Giotto di Bondone, the father of modern painting and one of the greatest figures in the history of Western art, was born in a small hamlet in the valley of the Mugello, twenty miles north of Florence in 1267. We know very little about him and his exact birthplace has been disputed. He was almost certainly, apprenticed to Cimabue and was in Florence by about 1280.

By 1312 Giotto belonged to the Florentine Guild of doctors and apothecaries to which painters belonged. Between 1329 and 1332, he worked for the King of Naples and in 1334 he was appointed chief architect for the Cathedral of Florence, which he helped design and for which he created several statues. We know that he worked at various times in Rome, Milan, Padua, Assisi, Ravenna, Rimini, and other cities in Italy and in France. He died in Florence in January, 1337 and was buried in the cathedral with great civic honors and at the expense of the city.

Giotto signed his name to only three of his paintings. His most famous attributed works are the Arena Chapel frescoes (1305-10) in Padua, the Bardi and Peruzzi Chapel frescoes in Santa Croce in Florence, and the magnificent Ognissanti Madonna for the Church of All Saints. The twenty-eight frescoes based on the life of St. Francis and located in the Upper Church of the Franciscans in Assisi are accepted as Giotto’s by some art historians and denied him by others. The controversy, which has now raged for a century and a half, fills volumes and has yet to be resolved.

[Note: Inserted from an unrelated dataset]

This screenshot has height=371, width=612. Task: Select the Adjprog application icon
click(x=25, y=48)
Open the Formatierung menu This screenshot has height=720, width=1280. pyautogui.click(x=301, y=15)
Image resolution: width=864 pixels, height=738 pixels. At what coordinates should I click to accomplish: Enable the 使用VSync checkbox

Giotto was concerned with the problem of presenting human figures and their actions realistically on a flat surface that was to represent three-dimensional space. Before Giotto, artists had followed the flat forms of the Byzantine tradition, imitated each other, and disregarded what they saw around them. Giotto studied both nature and the human body which he saw as invested with great dignity, deep emotions, and humanity, and he placed his human figures in free, albeit shallow, space. It is to the credit of his contemporaries, artists and laymen alike, that his genius was recognized and accepted immediately. The old forms of art gradually vanished, first from Florence and then from other Italian art centers, to be replaced by new art forms from which there could be no turning back.

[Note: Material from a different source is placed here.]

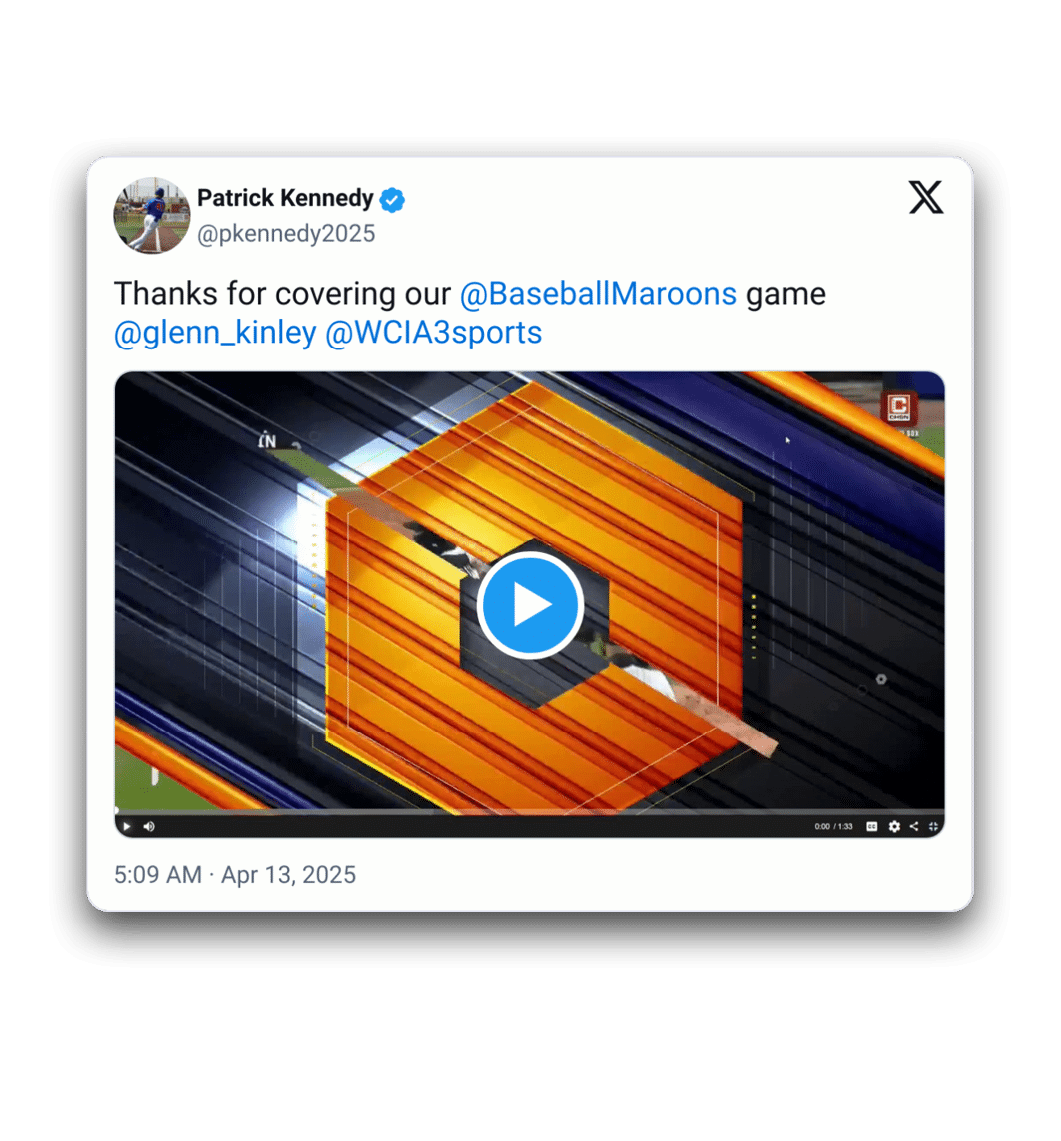Click the 5:09 AM · Apr 13, 2025 timestamp
1061x1141 pixels.
pyautogui.click(x=235, y=875)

Giotto’s immediate successors were his pupils, Taddeo and Bernardo Daddi. It was not until seventy-five years later that Masaccio took the next step forward, experimenting with scientific perspective that permits infinite spatial representation on the flat plane. Giotto’s form, content, and freedom of expression had a profound influence on the subsequent development of European painting. He died in 1337.